*SUPPLIED DATA*
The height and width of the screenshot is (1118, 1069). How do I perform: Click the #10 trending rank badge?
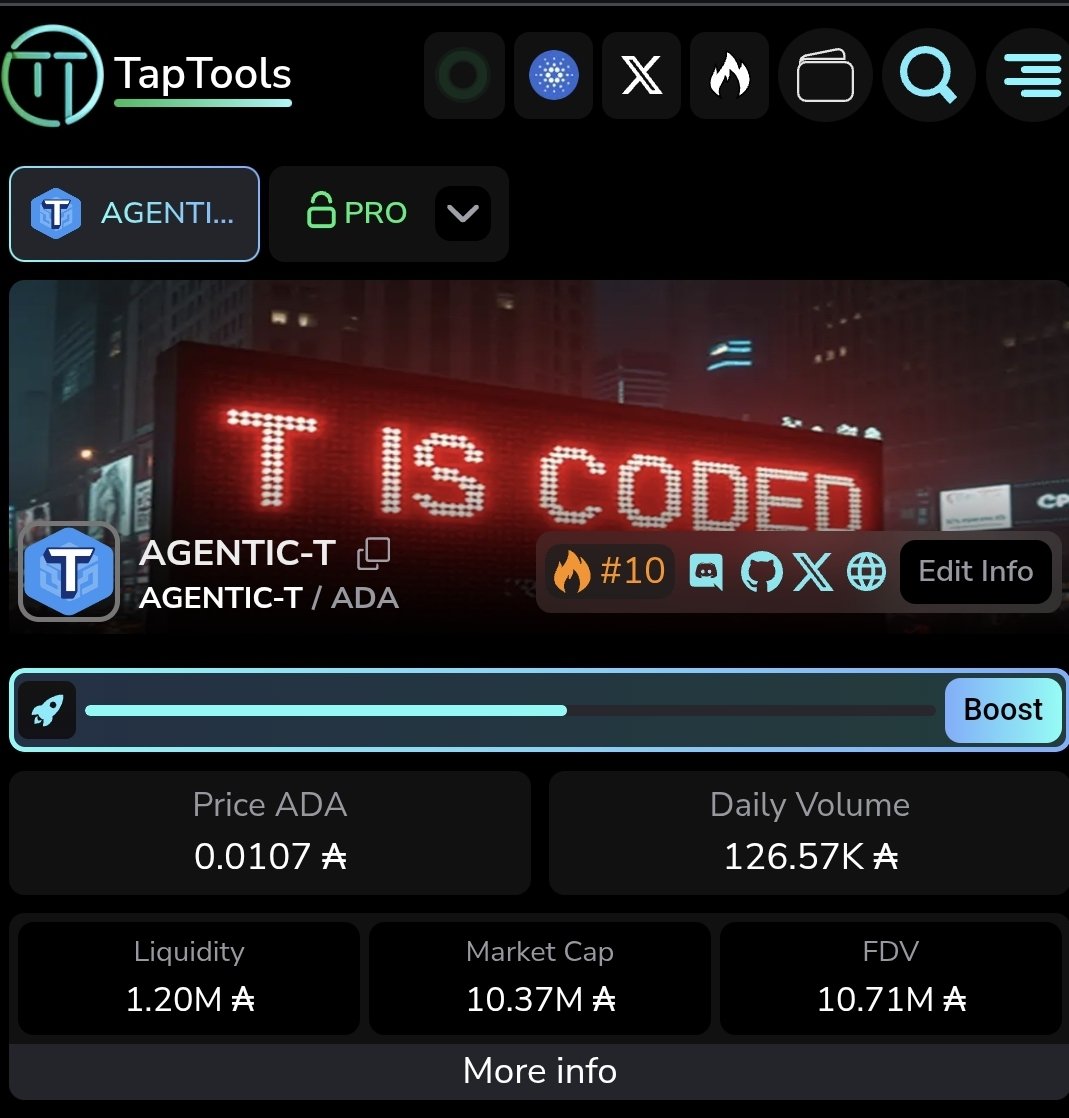[609, 572]
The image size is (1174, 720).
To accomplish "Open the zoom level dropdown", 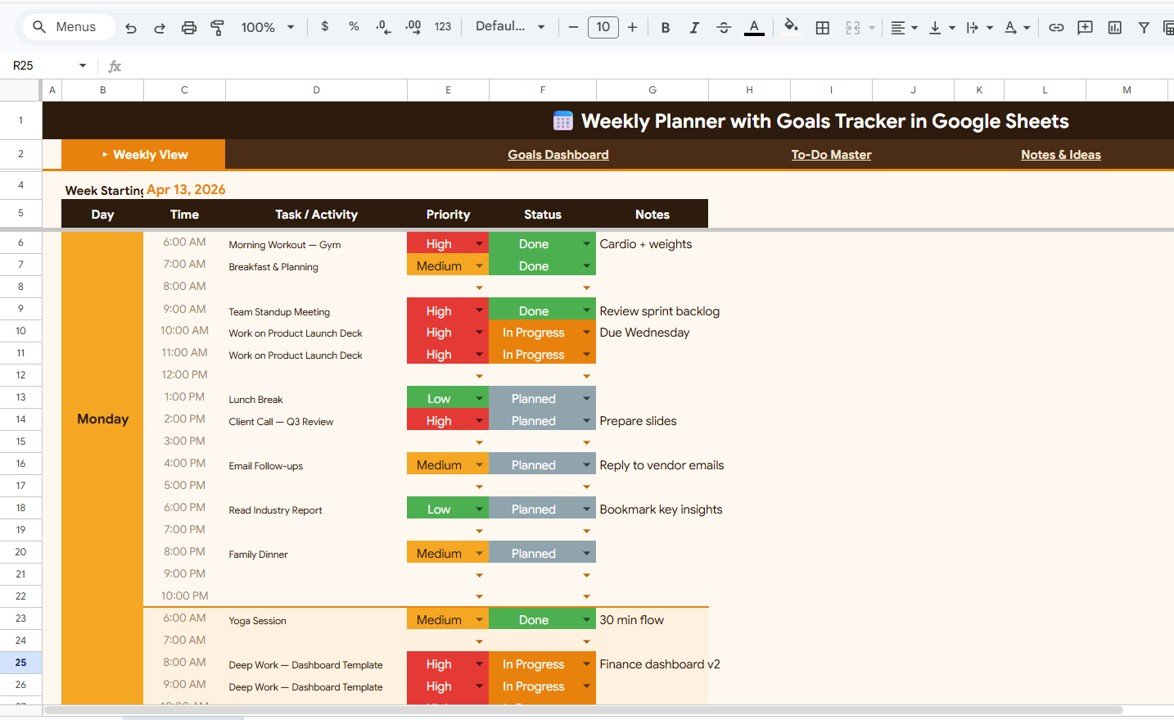I will tap(268, 28).
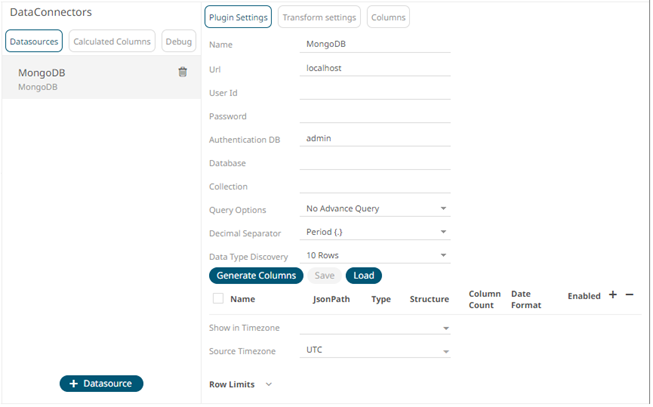Open the Debug tab
Screen dimensions: 653x407
pos(178,41)
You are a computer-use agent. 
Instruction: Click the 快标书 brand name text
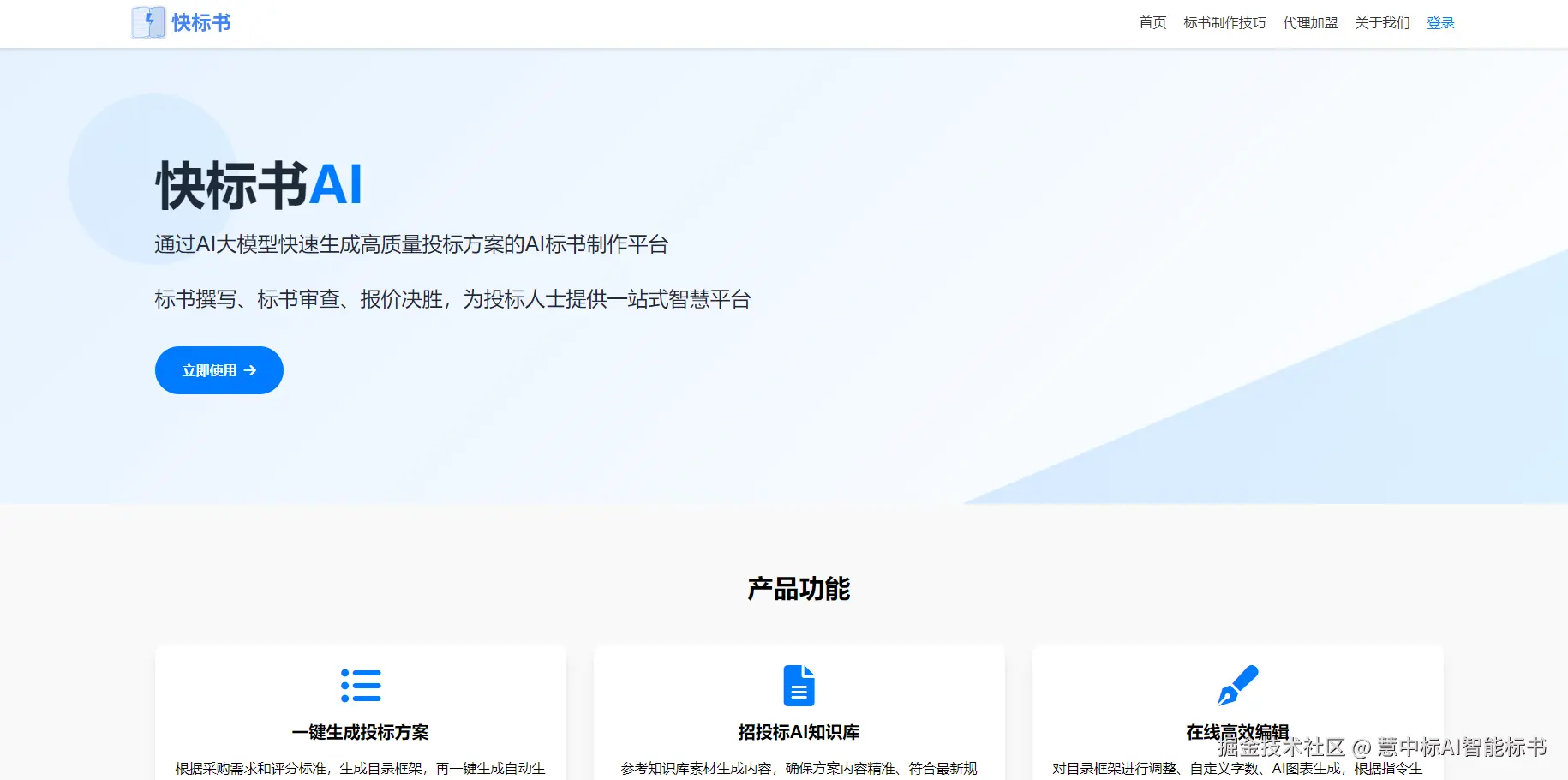(203, 21)
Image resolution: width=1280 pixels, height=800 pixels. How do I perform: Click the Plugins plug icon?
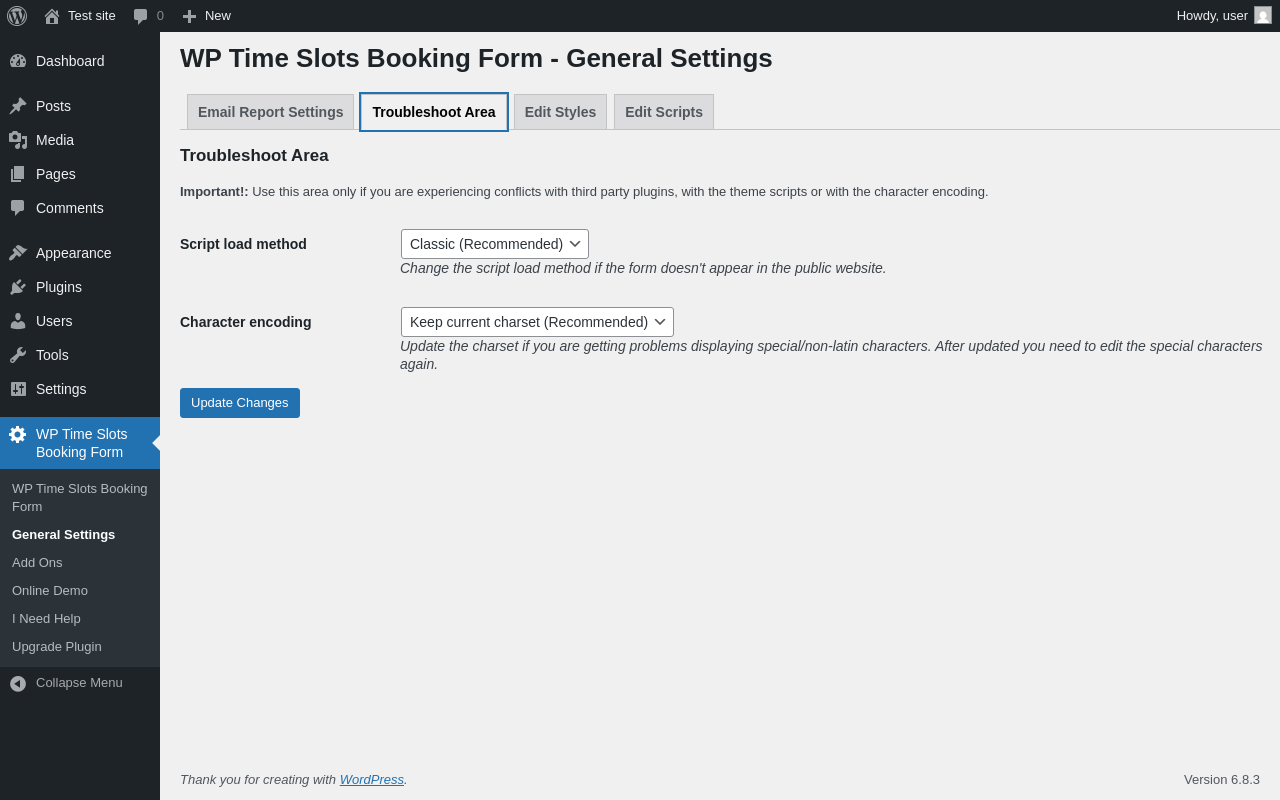[18, 287]
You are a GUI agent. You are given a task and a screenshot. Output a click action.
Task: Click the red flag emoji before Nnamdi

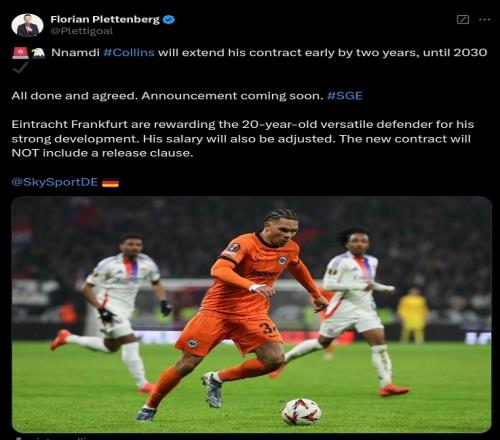click(20, 53)
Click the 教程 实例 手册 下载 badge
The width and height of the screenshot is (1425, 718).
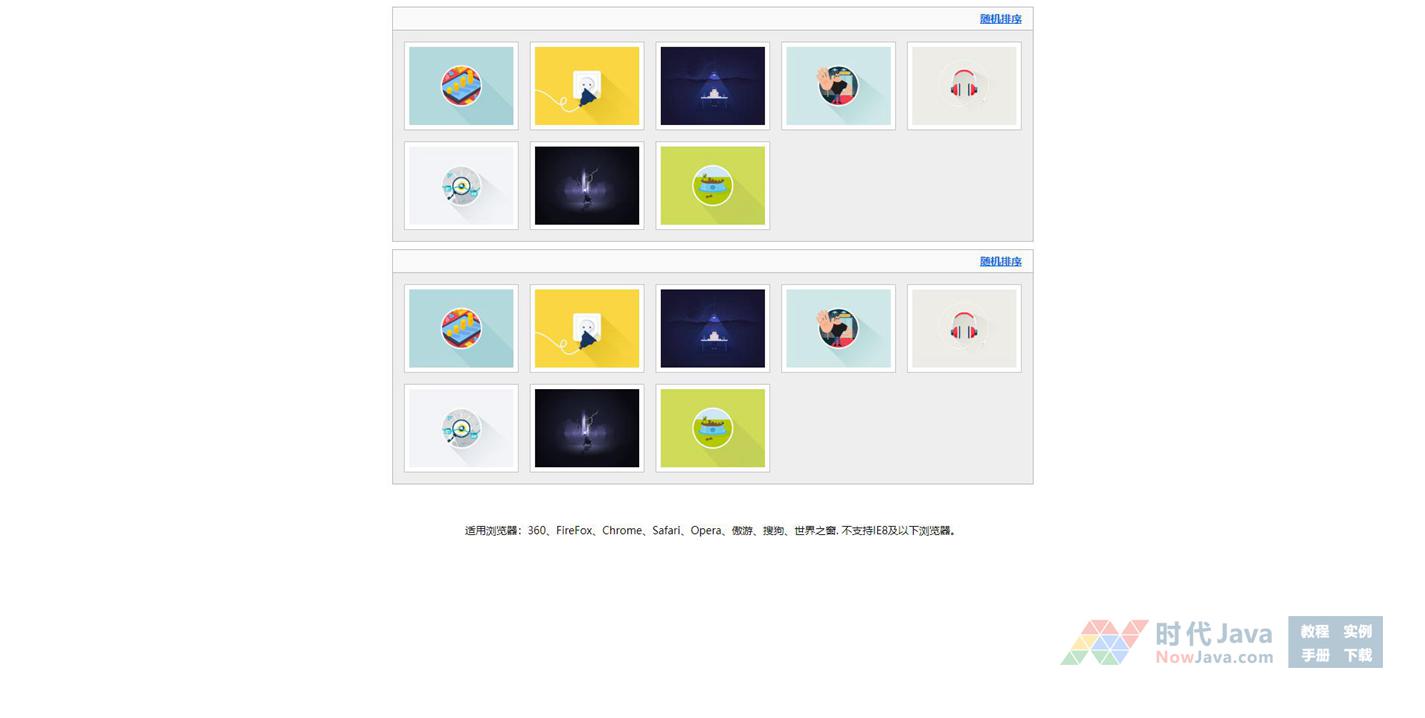pyautogui.click(x=1336, y=642)
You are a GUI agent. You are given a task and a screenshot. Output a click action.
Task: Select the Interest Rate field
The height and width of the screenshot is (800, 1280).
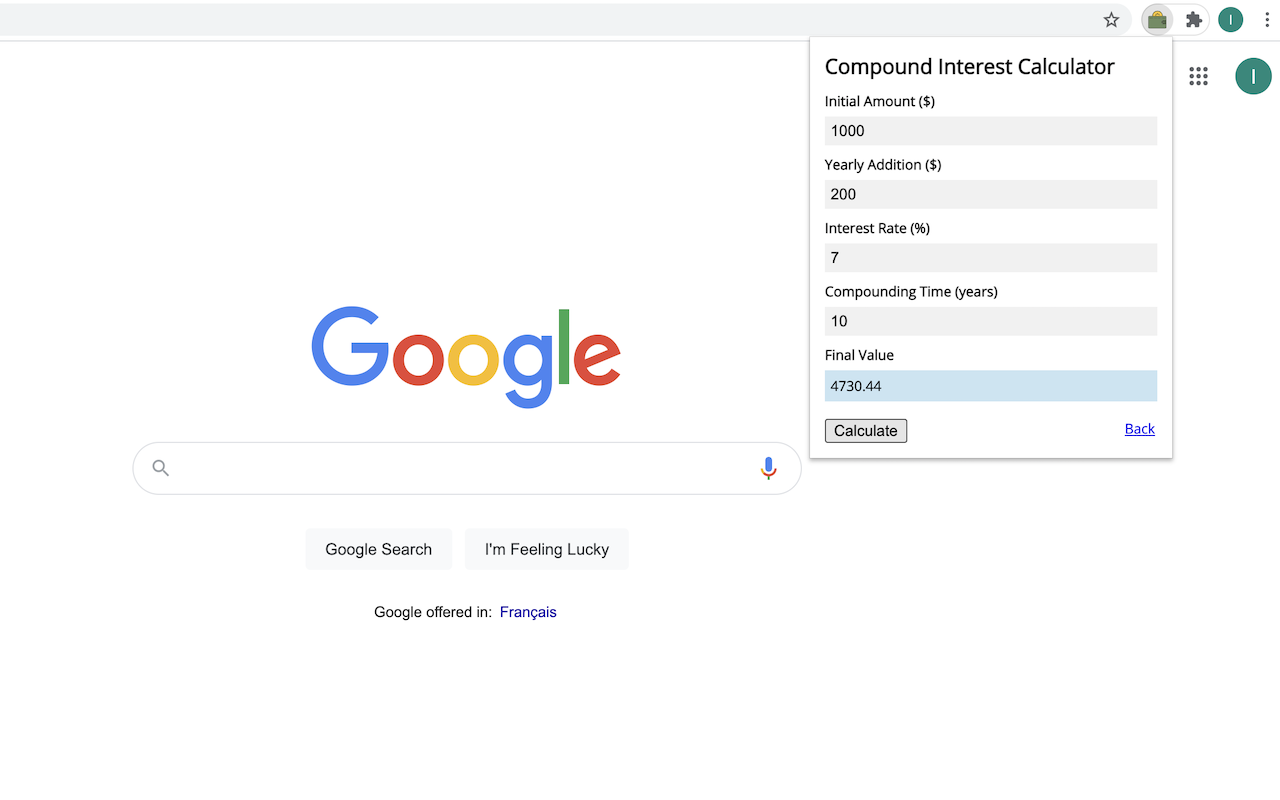point(990,257)
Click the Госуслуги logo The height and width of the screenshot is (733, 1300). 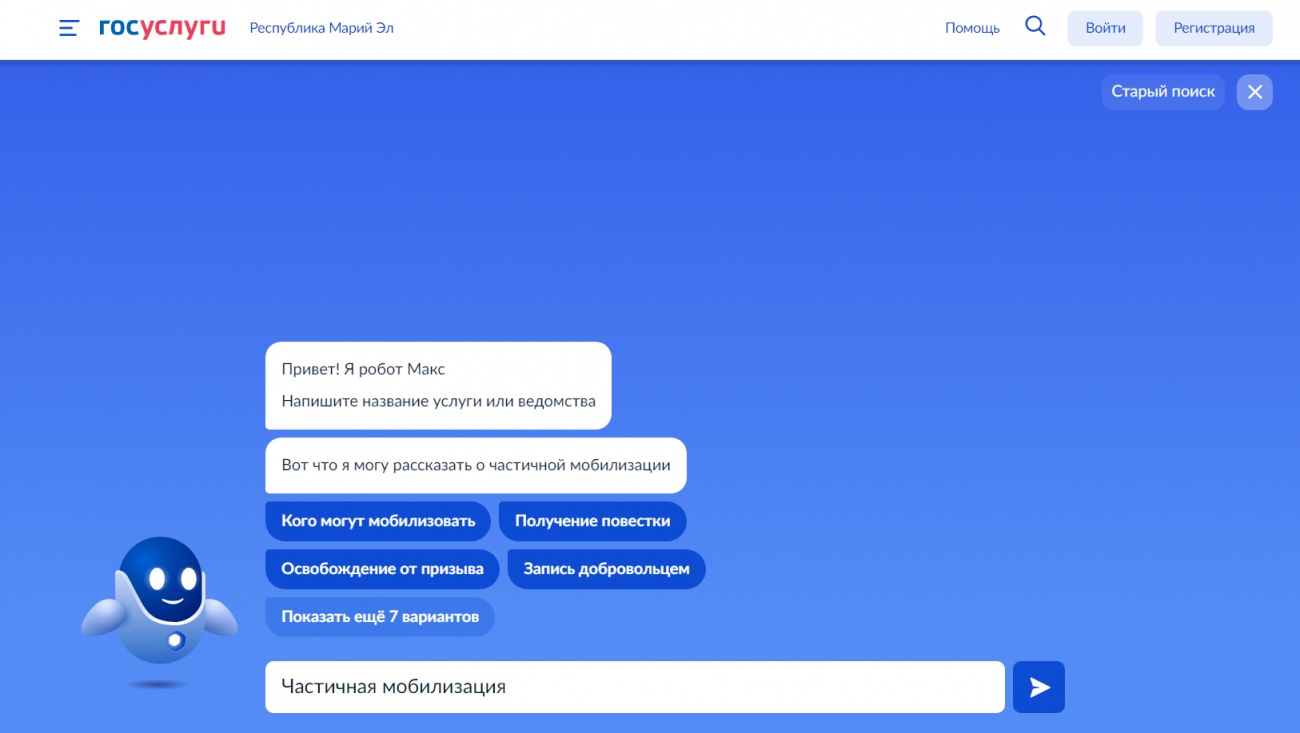(x=162, y=28)
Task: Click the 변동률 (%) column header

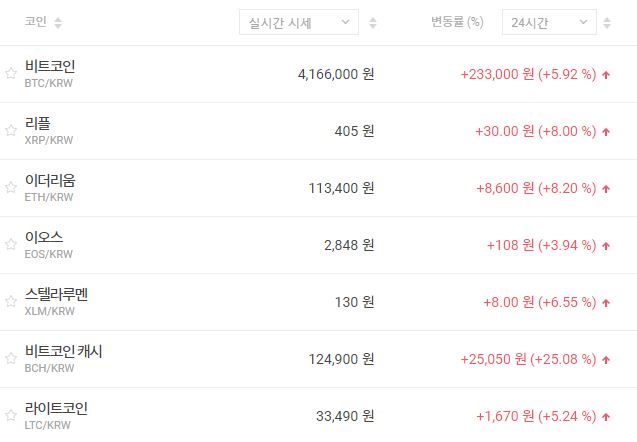Action: coord(457,22)
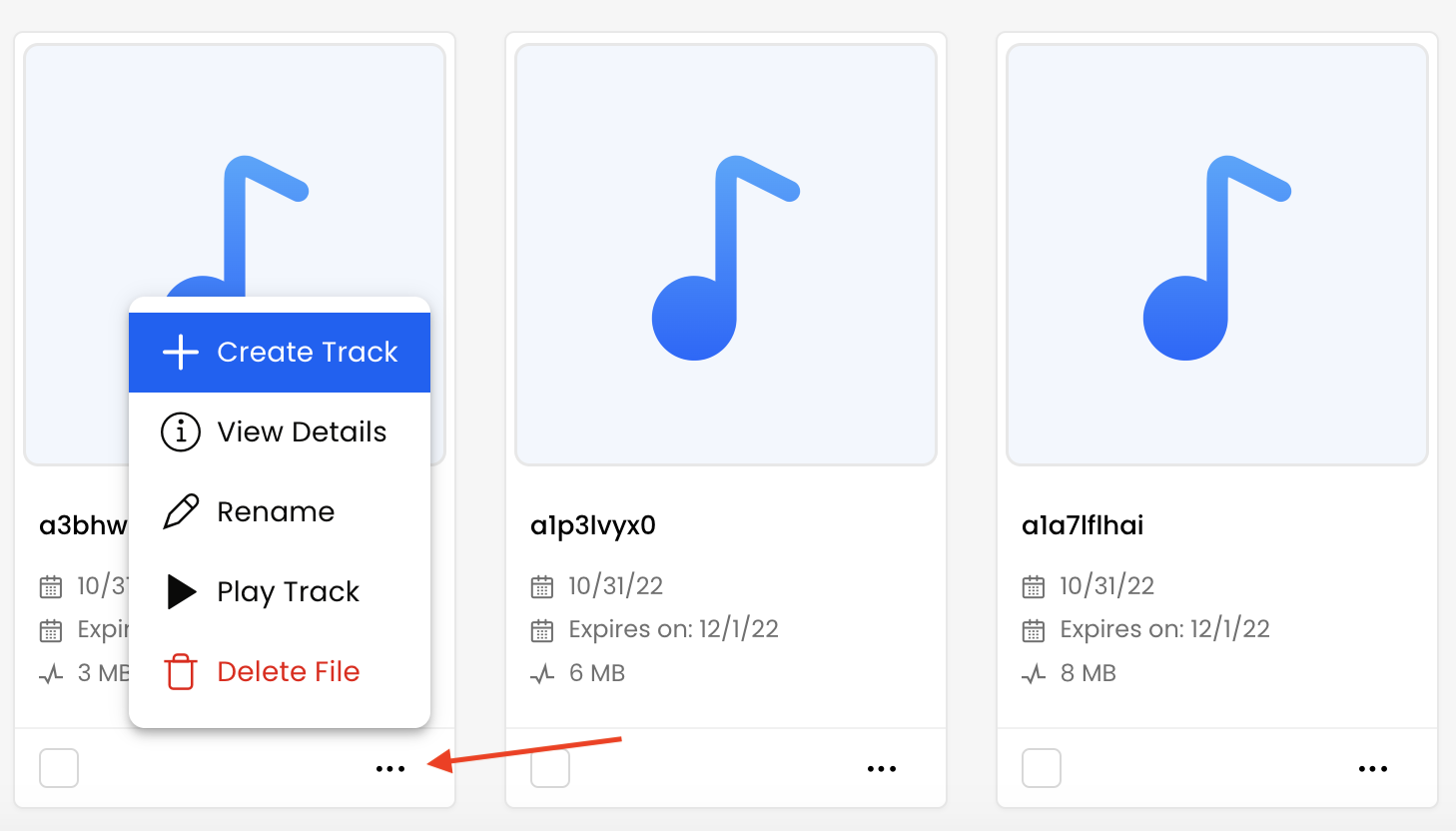The image size is (1456, 831).
Task: Click Delete File in the menu
Action: coord(280,672)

*INSTRUCTION*
Output the records from the line containing "Image resolution: width=1280" through the line containing "pyautogui.click(x=1336, y=642)" as a JSON list of strings, one string per line, skipping blank lines and leaving out the pictures.

*OUTPUT OF THE TASK*
[
  "Image resolution: width=1280 pixels, height=800 pixels. How do I perform: Click the Plugins plug icon?",
  "[18, 287]",
  "You are a GUI agent. You are given a task and a screenshot. Output a click action.",
  "Task: Click the red flag emoji before Nnamdi",
  "click(20, 53)",
  "Click the 教程 实例 手册 下载 badge",
  "The width and height of the screenshot is (1425, 718).",
  "pyautogui.click(x=1336, y=642)"
]